Following JN Jewellery’s collapse several months later, Francese created the first petition against the business on the activist website Change.org, titled ‘Justice For Our Ambassadors for JN ruining their reputations’.
The petition claimed, “Over 70,000 Ambassadors [salespeople] were working for JN Jewelry [sic]”.
Francese, a stay-at-home mother, explained to JCK that she had “spent nearly seven months selling Jesper Nielsen (JN) jewellery, eventually becoming a company ‘World Leader’ and joining its customer service team” in a paid role; however, the complaints from members quickly overwhelmed her.
Another member, who contacted Jeweller, said Nielsen “planted seeds of dreams in over 76,000 people, he got them to spend money for higher commissions… Creating urgency to purchase at discounted rates, but it became clear when his sales never stopped and his ‘newly’ named products arrived branded with Endless [Jewelry] and Amazing [Jewelry], that something was seriously not right.”
One member told Jeweller she had joined the business just four weeks before it closed and like many others, was financially out-of-pocket for product inventory.
Describing the unexpected closure of the business, the member said, “On 10 September we were told JN had gone into administration. When we tried to contact customer service and Jesper via Facebook for further information, all points of contact and Jesper’s social media accounts had been closed.
“We have searched for a point of contact for Jesper but he has vanished off the face of the Earth,” she added.
Ongoing Pandora dispute
Nielsen has been embroiled in legal disputes with Pandora since leaving the company a decade ago.
In 2017, Denmark’s Maritime and Commercial High Court ruled that Nielsen had unlawfully used the Pandora trademark to promote Amazing Jewelry.
Nielsen had been warned against using the Pandora name before; in an article titled ‘Riding on the coat-tails of Pandora’, a Danish website covering trademark law reported: “Already back in 2014 the trouble started between the parties [Pandora and Nielsen] but the injunction case started by Pandora was closed with a settlement where Mr Nielsen accepted not to use Pandora as a trademark for his new business.

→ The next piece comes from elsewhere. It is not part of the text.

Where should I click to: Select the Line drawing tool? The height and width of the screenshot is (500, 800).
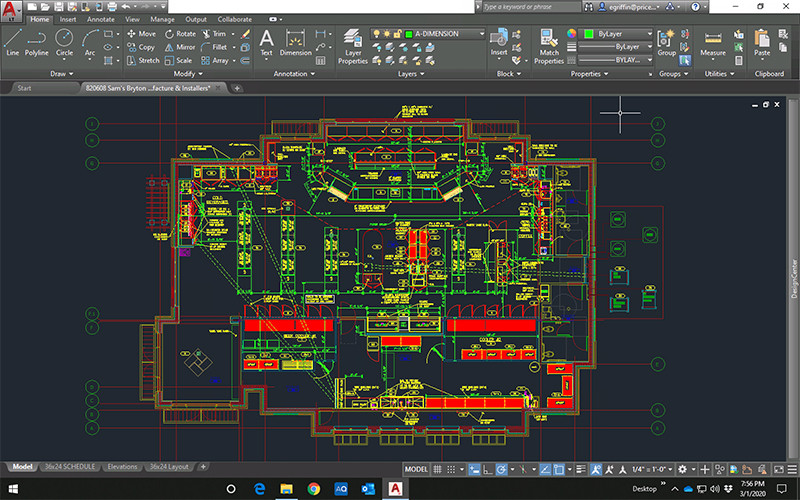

“Even though the Settlement Agreement was concluded in December 2014, Pandora found reason to voice their concern towards Mr Nielsen’s continuous use of Pandora again in the spring of 2015, and in June 2016 Pandora obtained a default judgment.”
Three years after his departure from Pandora, Nielsen also self-published a book entitled Inside Pandora, and which was promoted as: “A simple and unconventional approach to business by one of the key players behind the billion-dollar global enterprise.”
At the time of Nielsen’s resignation from the Pandora board, his company Kasi ApS – also known as Kasi Group – sold its shares in the business for an initial payment of DKK385 million ($AU83.5 million) with a second payment promised based on future earnings.
In 2015, Nielsen contended that Pandora had not honoured this second payment and insisted that he was owed DKK753 million ($AU164 million) – later increased to more than DKK2 billion ($AU430 million).
Pandora has consistently denied Nielsen’s claim and has won legal judgements against its former executive.
The case has since moved into arbitration; however, Kasi ApS was fined DKK5 million ($AU1.09 million) in 2020 due to Nielsen’s breach of a confidentiality clause.
According to a Finans.dk report, the fine was not paid, forcing Kasi ApS into bankruptcy; the collapse of the business was the subject of a police investigation.
According to Danish media, Nielsen was declared personally bankrupt on 17 November 2020 and information presented to Denmark’s Maritime and Commercial High Court indicated he currently lives “for rent” in Majorca, Spain.
During more recent court proceedings, Nielsen is reported as saying: “It is expensive to be Jesper Nielsen, and I am good at making money.”
The future for his reported 76,000 JN Jewellery ‘ambassadors’ is unknown – as are any monies owed to them.
Jeweller has attempted to contact Jesper Nielsen and his personal website jespernielsen.com is non-functioning and various emails to the business have ‘bounced’.